为了清闲度假,他竟然困住了魔主黑秋,生生拖了一年,拖到菩提秘境的能量耗尽!
和光看着她写的一沓沓秘境档案,严重怀疑他不承认此事,是因为不想写档案。
菩提秘境,第一次载入史册的记录是七千年前。
七千年前,防线如预期一般退到了菩提城。历史上本应在二十多个时辰内结束的最后之战,却整整打了半年。
而这一切,都要归功于无相魔门的两位魔修。他们夺舍成魔将后,在天魔的大本营不断干扰。在不被魔主谈瀛洲发觉的前提下,使用各种挑拨离间的话术和勾心斗角的诡计,使得四魔相互相猜忌,拖延了后方的进度。
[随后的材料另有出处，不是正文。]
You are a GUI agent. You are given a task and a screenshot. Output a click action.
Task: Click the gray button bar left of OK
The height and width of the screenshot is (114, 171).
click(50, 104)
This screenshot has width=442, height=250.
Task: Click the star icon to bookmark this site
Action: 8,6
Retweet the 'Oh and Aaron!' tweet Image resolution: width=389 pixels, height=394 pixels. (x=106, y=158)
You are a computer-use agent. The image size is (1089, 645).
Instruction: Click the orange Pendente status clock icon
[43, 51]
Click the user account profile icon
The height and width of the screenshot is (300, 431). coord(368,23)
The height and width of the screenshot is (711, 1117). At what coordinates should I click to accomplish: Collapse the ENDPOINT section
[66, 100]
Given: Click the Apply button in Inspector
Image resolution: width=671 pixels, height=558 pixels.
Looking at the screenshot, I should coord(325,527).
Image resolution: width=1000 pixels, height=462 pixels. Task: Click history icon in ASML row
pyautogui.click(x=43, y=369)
在战场上,他们灵活运用围城打援、半渡而击等战术,使得天魔和万佛宗两败俱伤。直到半年后,万佛宗兵尽粮绝。
载入史册的两位魔修,一个是残魂一号,他本应在五千年前就任无相魔门的掌门,幸好在继承仪式上及时发现了真实身份。
另一位,就是当时的副掌门,如今无相魔门的太上长老,虞世南。
和光合上书册,偏头看向韩修离,问道:“虞长老是怎样的人?”
“虞长老?”书铺的门帘一动,老板从里头走了出来,“大师,你是说虞世南长老?”
和光点点头。
老板嘿嘿一笑,脸上浮现喜意,“那可是个和善的人啊,今早他还在我这买了书呢。你若知道他是怎样的人,不如自己去见见。”
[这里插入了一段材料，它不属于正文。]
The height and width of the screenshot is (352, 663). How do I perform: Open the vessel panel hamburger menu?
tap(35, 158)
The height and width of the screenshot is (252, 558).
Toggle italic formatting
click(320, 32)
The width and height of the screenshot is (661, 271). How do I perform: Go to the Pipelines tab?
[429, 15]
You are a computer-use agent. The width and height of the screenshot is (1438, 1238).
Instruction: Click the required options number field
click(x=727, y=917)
和光不解,她去见见?万佛宗执法堂三把手的身份,够不上无相魔门的太上长老吧,恐怕连他洞府的门都摸不着。
老板指了指远处最高的酒楼,“今儿,他应在虞寿楼听戏呢。”
作者有话说:
第177章 177 看戏
◎小师父,过来坐吗?◎
虞寿楼,今日的第一场戏刚开演。
外边排队的魔修们早早挤了进去,那等没订到桌椅包间的魔修也顾不得了,争先恐后地涌入楼内,占到最佳的位置。
站位不收钱,虞寿楼的管事没关门,想进来看一眼,也随他们去。不想挤入人群又想看戏的修士们,纷纷把神识投进去。
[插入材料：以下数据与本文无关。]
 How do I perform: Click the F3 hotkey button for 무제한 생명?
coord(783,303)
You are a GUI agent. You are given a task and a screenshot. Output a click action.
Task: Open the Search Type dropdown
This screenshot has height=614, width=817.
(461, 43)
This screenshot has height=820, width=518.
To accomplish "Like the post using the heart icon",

和光两人赶到时,楼里喧闹嘈杂,门口空无一人,只有一个悬在檐角的鸟笼,里头的涂涂鸟哼哧哼哧地啃着包子。
和光往楼里望了一眼,人头攒动,摩肩擦踵,浑浊的空气热浪扑面而来,可想而知里头有多闷热。
“虞长老真在这儿?”
话音刚落,她就直觉有一道冷冰冰的视线打在她身上,檐角的涂涂鸟尾羽倒竖,冷不丁地扭头盯着她。
她挑了挑眉,提步走向鸟笼。涂涂鸟的视线黏在她身上,身体越来越僵硬,两只圆溜溜的眼珠子瞪得极大,仿佛如临大敌。
“瞅我干啥?”
她弹了弹鸟笼,鸟笼晃荡起来,里头的树枝左右摆动,涂涂鸟尖叫一声,扑腾着翅膀飞着。一边飞,一边瞪着她。
她眯起眸子,本想再捉弄一下它,手指头刚伸出,就被韩修离拦下了。
“你怎么了?和只鸟过不去。”
她按捺心头的烦躁,攥紧拳头,压着自己挪开了眼,“没什么,看它长得丑,心里不爽快。”
咕——
涂涂鸟发出尖锐刺耳的叫声,呲牙瞪她。
韩修离瞥了它一眼,提起鸟笼,把它挂远了,他站在中间,挡住了一人一鸟的怒目相视。“你不惹鸟待见又不是一天两天了,以前你师兄的八哥不就挺讨厌你的嘛?”